Given task A: Condense the paragraph of the winemaker interview that begins "For C-Note, we use" into a short bulleted list that keeps its main facts.
Given task B: Transcribe the winemaker interview from "[TaV]: You are" up to and including "wine they tasted.".

[START OF Document segment]

For C-Note, we use 100% Pinot Noir, 100% Whole Cluster fermentation, and age in 100% new French Oak barrels (air dried 3 + years).  The restraint comes into play in order to reign in the “whole clustery-ness” and tame the oak impact to mimic a wine with half the new oak exposure.  We are extremely gentle with our cap management to control the whole cluster notes and we select the most subtle, elegant barrels coupled with long aging to integrate the oak flavors.  C-Note is all about complexity, texture and mind-blowing length.  I love making wines that surprise and beguile.

[TaV]: You are one of the very few winemakers who conduct organized tastings. Can you explain what you are trying to showcase with your 5-course Pinot Noir approach?

[TR]: Yes, I believe the best way to showcase these wines and share this unique experience is to do seated tastings.  Like a five-course meal, our tasting take time (typically an hour and a half or more).  But people leave here feeling that that have experienced something truly special…and that is pretty rare.  They are shocked that they enjoyed each and every wine they tasted.

I began working in restaurants at a young age.  I cooked for several years and really enjoyed it.  A few years after I started making wines, I realized that I was using the exact same skill set to make wine that I used to cook.  I am truly a “wine cook” and make wine with that sensibility.

I wanted to showcase a diverse range of flavor profiles that can be accomplished on an annual basis with Pinot Noir in the Willamette Valley.  Each offering is distinctive, unique and impeccably balanced.  Collectively, they showcase perhaps the greatest range of flavors and textures of Pinot Noir under one brand.

[TaV]: To follow on the previous question, how receptive are your customers (typically) to what you are presenting in the tasting? Do they get your point? Do you offer people to taste the wines blind and to try to identify what they are tasting?

[TR]: The beautiful thing about the “five-course meal” context of our tasting is that EVERYBODY can relate to that experience.  People completely get it and they really get into it.  The wines show a progression of flavors just like a multi-course meal.  They also increase in intensity much like turning up the volume on a radio.

At this stage, the tastings are not blind and are tasted one at a time.  And I don’t have the ability to pair food at this time.  But we have done the “five-course meal” here at the winery a few times. It was a huge success.

[TaV]: Maybe an odd-ball question here – wine is an adult beverage, and nevertheless, you called your line of wines “Child’s Play” (I personally like it very much, especially the labels). Do you think wine consumers might find this controversial? Did anyone ever comment on this wine name?

[END OF Document segment]
[START OF Dataset]

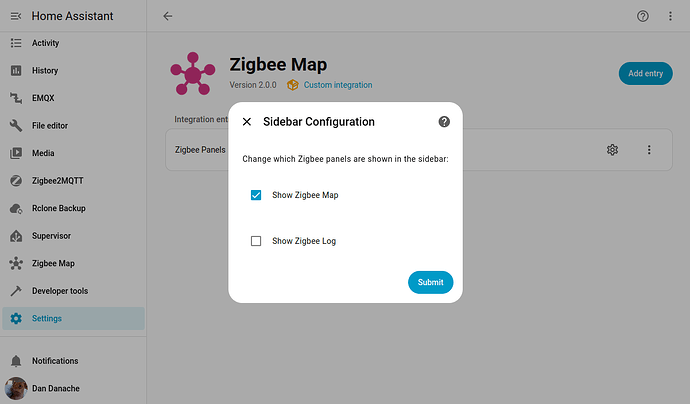690x404 pixels.
Task: Follow the Custom integration link
Action: pyautogui.click(x=338, y=85)
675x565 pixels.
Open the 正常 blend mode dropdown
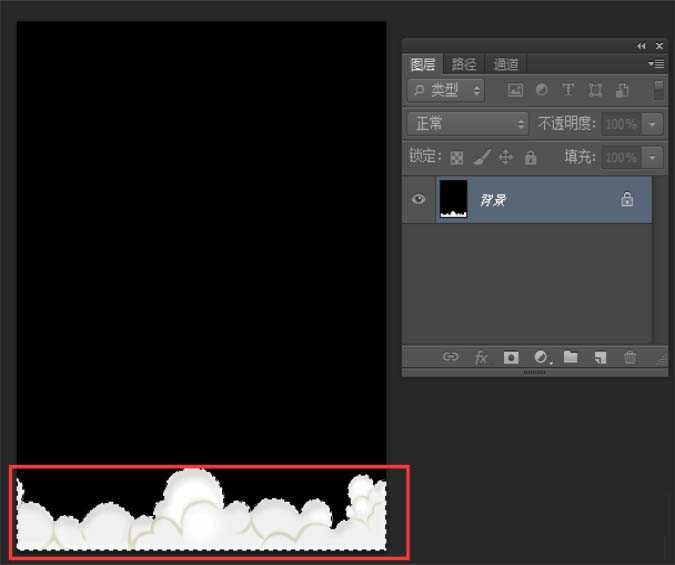point(469,124)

[END OF Dataset]

Result A:
- C-Note is made from 100% Pinot Noir, uses 100% whole-cluster fermentation, and is aged in 100% new French oak barrels that were air-dried for more than three years.
- Restraint tames the whole-cluster character and the oak impact, so the wine resembles one with half the new-oak exposure.
- Very gentle cap management controls the whole-cluster notes.
- The most subtle, elegant barrels and long aging integrate the oak flavors.
- The wine is centered on complexity, texture, and remarkable length, reflecting the winemaker's love of making wines that surprise and beguile.

Result B:
[TaV]: You are one of the very few winemakers who conduct organized tastings. Can you explain what you are trying to showcase with your 5-course Pinot Noir approach?

[TR]: Yes, I believe the best way to showcase these wines and share this unique experience is to do seated tastings.  Like a five-course meal, our tasting take time (typically an hour and a half or more).  But people leave here feeling that that have experienced something truly special…and that is pretty rare.  They are shocked that they enjoyed each and every wine they tasted.